▸ **WHAT YOU ARE ASKED TO DO**:
All of the entries below need repeating exactly, apart from their images.

▸ **PROVIDED RECORDS**:
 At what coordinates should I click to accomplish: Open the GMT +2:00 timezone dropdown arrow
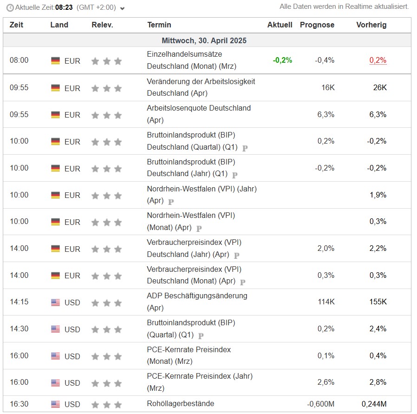pyautogui.click(x=122, y=8)
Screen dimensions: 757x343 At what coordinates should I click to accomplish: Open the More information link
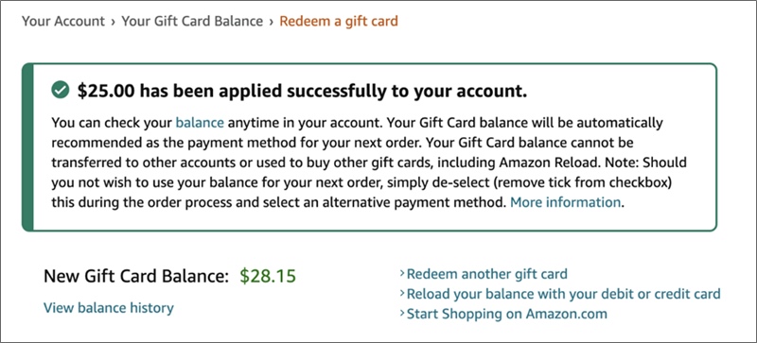point(565,202)
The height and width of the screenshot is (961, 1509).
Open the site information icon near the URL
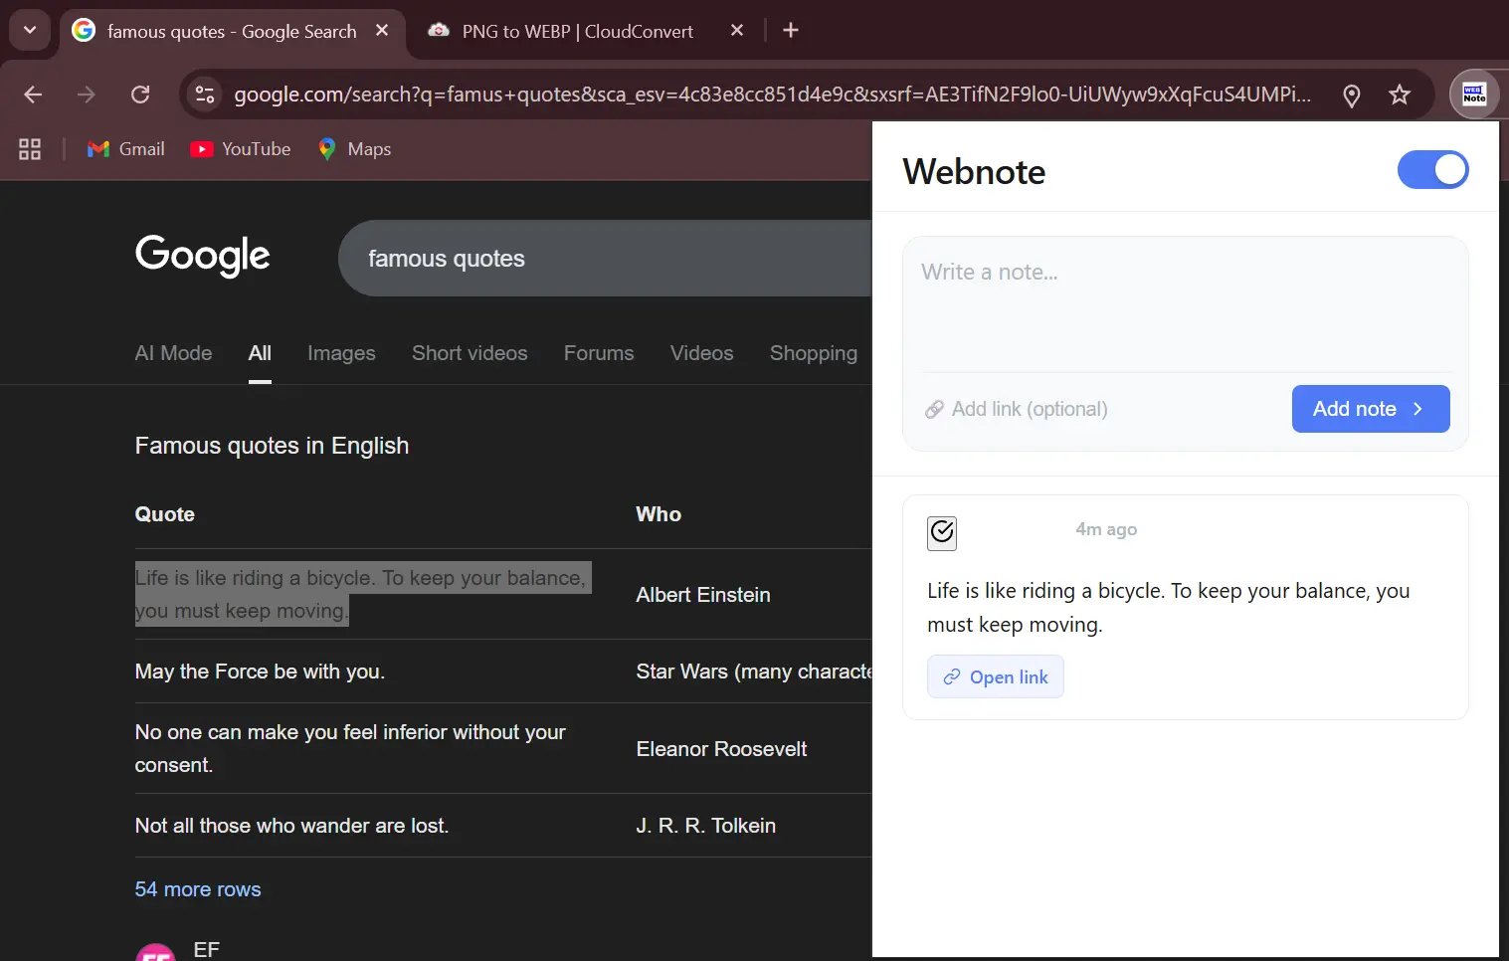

▸ **WRITTEN SOLUTION**:
 At what coordinates should I click to accomplish: Open the GMT +2:00 timezone dropdown arrow
pyautogui.click(x=122, y=8)
Screen dimensions: 757x343 At what coordinates should I click to accomplish: Open the More information link
point(565,202)
The height and width of the screenshot is (961, 1509).
Open the site information icon near the URL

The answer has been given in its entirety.